In chapter 27 of the same work there is given a list of the medicaments and instruments with which a field-or ship’s-surgeon should be equipped before he engages in active service. From this list I select the following items as showing—at least in some measure—in what respect the tools employed by surgeons four hundred years ago differ from the modern ones of a similar character: “Small and long waxe candles to search the hollownesse or depth of a wound.” “Small buttons or cauterizing irons meete to stay the flux of an artery or veine.” “A trepan.” “Needles two or three, some eight inches, some ten or twelve inches in length, having a decent eye in it guttered like a Spanish needle, and point or end blunt or round, that it offend not in the going in of it, made fit to draw a Flammula, or a pece of fine lawne or linnen cloth through the body or member that is wounded.” “As for stitching quils and other instruments, that a Surgeon ought always to carry about him, I leave unspoken of.”

In praise of one of the plasters enumerated in the list, Clowes narrates the following incident which occurred near Arnheim in the Netherlands: “A horseman was wounded with a pike neere the middle of his right thigh; the weapon so passing upwards that by good fortune it rested upon the os pubis, otherwise he had been slaine.” As the first step in the treatment, the copious bleeding was arrested; after which warm oleum hyperici [oil of St. John’s wort] was injected into the wound, then a short tent was introduced, and the sticking plaster was applied on the outside. “Thus he was cured in fourteene days, and so was ready to serve in the field again.”

John Woodall.—John Woodall or Woodhall was born in England about 1569, and was sent as a military surgeon to France by Queen Elizabeth with the troops which Her Majesty placed at the disposal of the French King, Henry the Fourth. After his return to England, Woodall was made a surgeon of St. Bartholomew’s Hospital and also Surgeon-General of the East India Company. He was already at that time a member of the Company of Barber-Surgeons of London. Woodall must have had a very extensive experience in the practice of surgery, for he states that he had performed the operation of amputation of a limb more than one hundred times. The date of his death is not known.

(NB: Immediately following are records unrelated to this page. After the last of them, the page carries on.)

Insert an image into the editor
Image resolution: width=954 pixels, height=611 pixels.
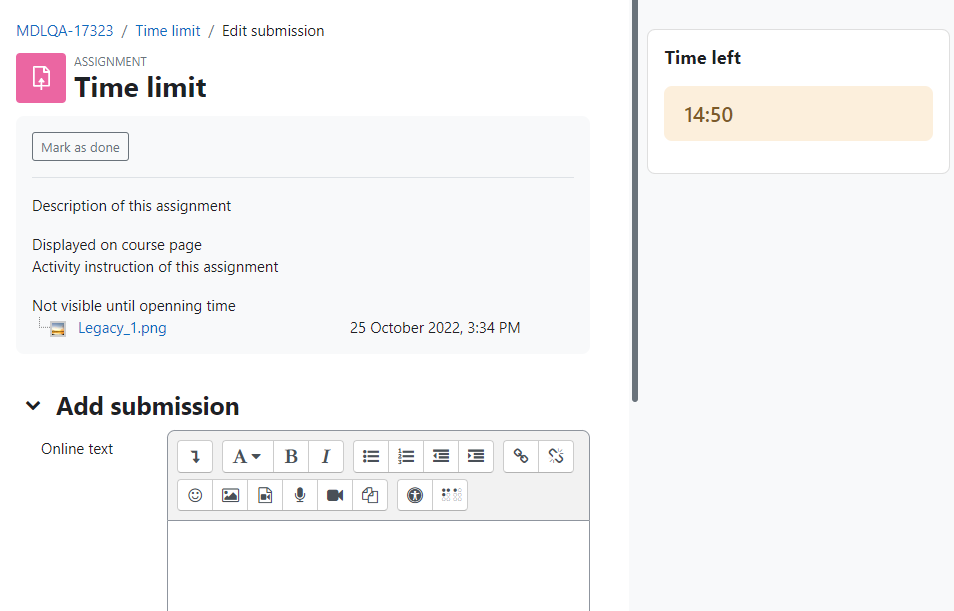pos(230,495)
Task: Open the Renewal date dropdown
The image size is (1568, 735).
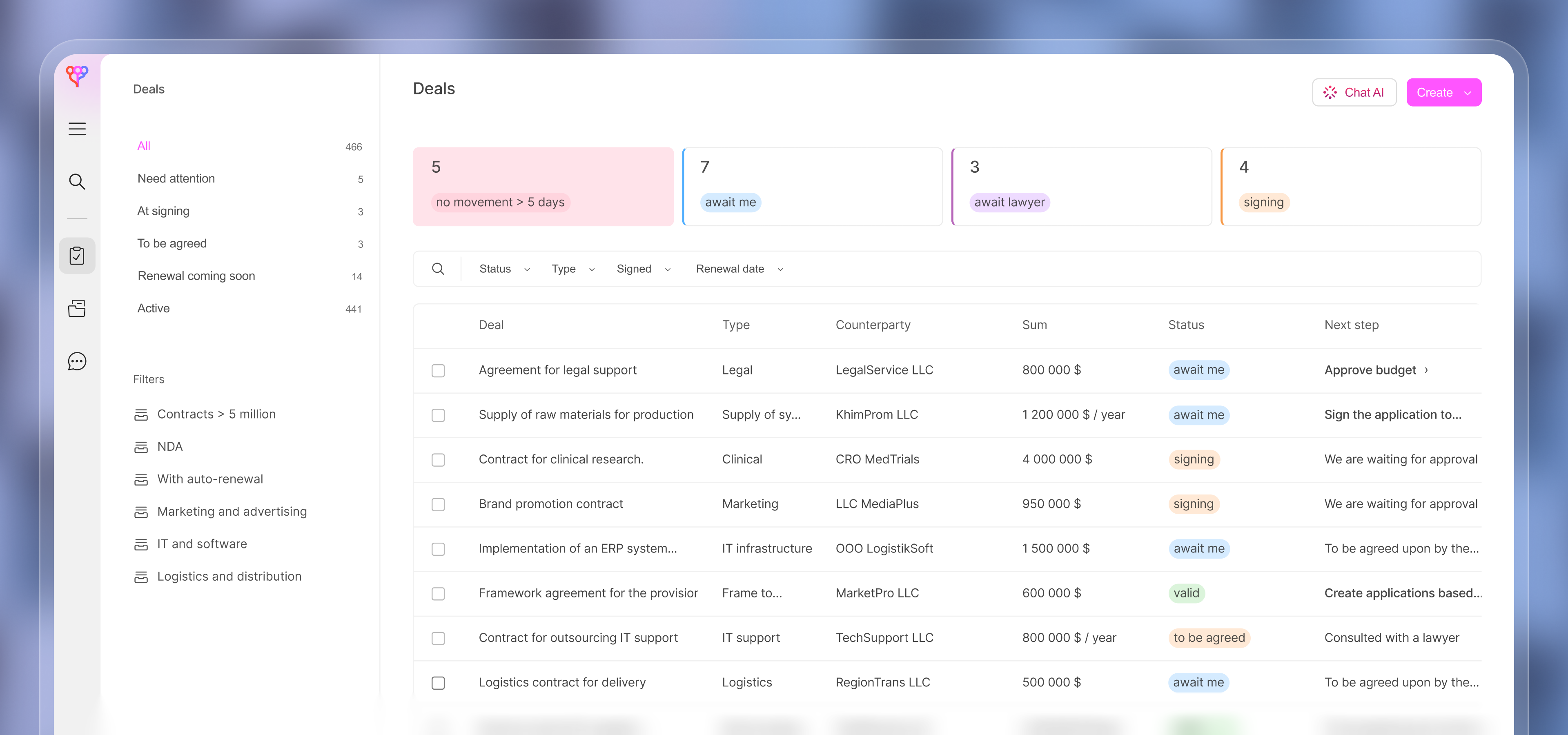Action: [x=738, y=268]
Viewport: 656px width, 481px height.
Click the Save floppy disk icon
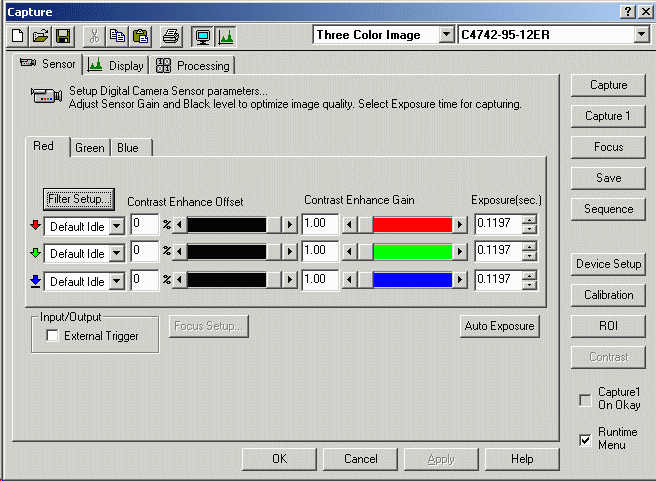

Von Gurlt calls attention to the fact that the first notice printed in English of Ambroise Paré’s method of ligating blood-vessels after an amputation is to be found in the treatise written by John Woodall and published in London in 1639, under the title: “The Surgeon’s Mate, or Military and Domestic Surgery.” As the first edition of this book, which was published in 1617, says nothing about Paré’s method, it seems permissible to infer that the news of this improvement, one of the most important made in surgery (1552), reached England from France only after the lapse of eighty-seven years! There can be scarcely any doubt, however, that individual English surgeons had already learned about Paré’s improved method at a much earlier date.